**TASK DESCRIPTION:**
Give back, word for word, the line that contains "Screen dimensions: 847x902" and every line that follows it in the data below.

++++ SUPPLIED ENTRIES

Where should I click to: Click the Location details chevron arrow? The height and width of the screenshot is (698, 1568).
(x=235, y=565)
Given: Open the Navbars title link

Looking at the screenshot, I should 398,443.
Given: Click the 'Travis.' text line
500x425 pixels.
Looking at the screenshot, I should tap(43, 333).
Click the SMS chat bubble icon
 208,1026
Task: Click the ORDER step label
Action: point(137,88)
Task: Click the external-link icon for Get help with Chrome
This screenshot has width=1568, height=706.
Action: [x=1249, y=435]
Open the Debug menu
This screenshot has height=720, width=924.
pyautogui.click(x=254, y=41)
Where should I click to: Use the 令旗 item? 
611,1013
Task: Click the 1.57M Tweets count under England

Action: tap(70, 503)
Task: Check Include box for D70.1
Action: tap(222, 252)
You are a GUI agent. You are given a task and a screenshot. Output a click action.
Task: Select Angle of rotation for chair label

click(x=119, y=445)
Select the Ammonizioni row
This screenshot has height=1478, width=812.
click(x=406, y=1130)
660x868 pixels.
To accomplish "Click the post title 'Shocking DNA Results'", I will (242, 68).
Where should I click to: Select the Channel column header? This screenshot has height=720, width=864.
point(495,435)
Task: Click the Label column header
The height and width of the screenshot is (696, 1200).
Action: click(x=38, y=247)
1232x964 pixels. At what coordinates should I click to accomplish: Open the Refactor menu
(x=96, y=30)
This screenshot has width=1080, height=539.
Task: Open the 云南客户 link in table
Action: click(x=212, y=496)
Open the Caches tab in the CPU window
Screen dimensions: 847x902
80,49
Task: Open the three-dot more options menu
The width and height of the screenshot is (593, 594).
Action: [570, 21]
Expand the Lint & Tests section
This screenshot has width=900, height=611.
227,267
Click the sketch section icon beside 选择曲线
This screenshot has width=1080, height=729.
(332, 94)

++++++++

**SOLUTION FOR THIS TASK:**
Screen dimensions: 847x902
80,49
Task: Open the three-dot more options menu
The width and height of the screenshot is (593, 594).
Action: [570, 21]
Expand the Lint & Tests section
This screenshot has width=900, height=611.
227,267
Click the sketch section icon beside 选择曲线
This screenshot has width=1080, height=729.
(332, 94)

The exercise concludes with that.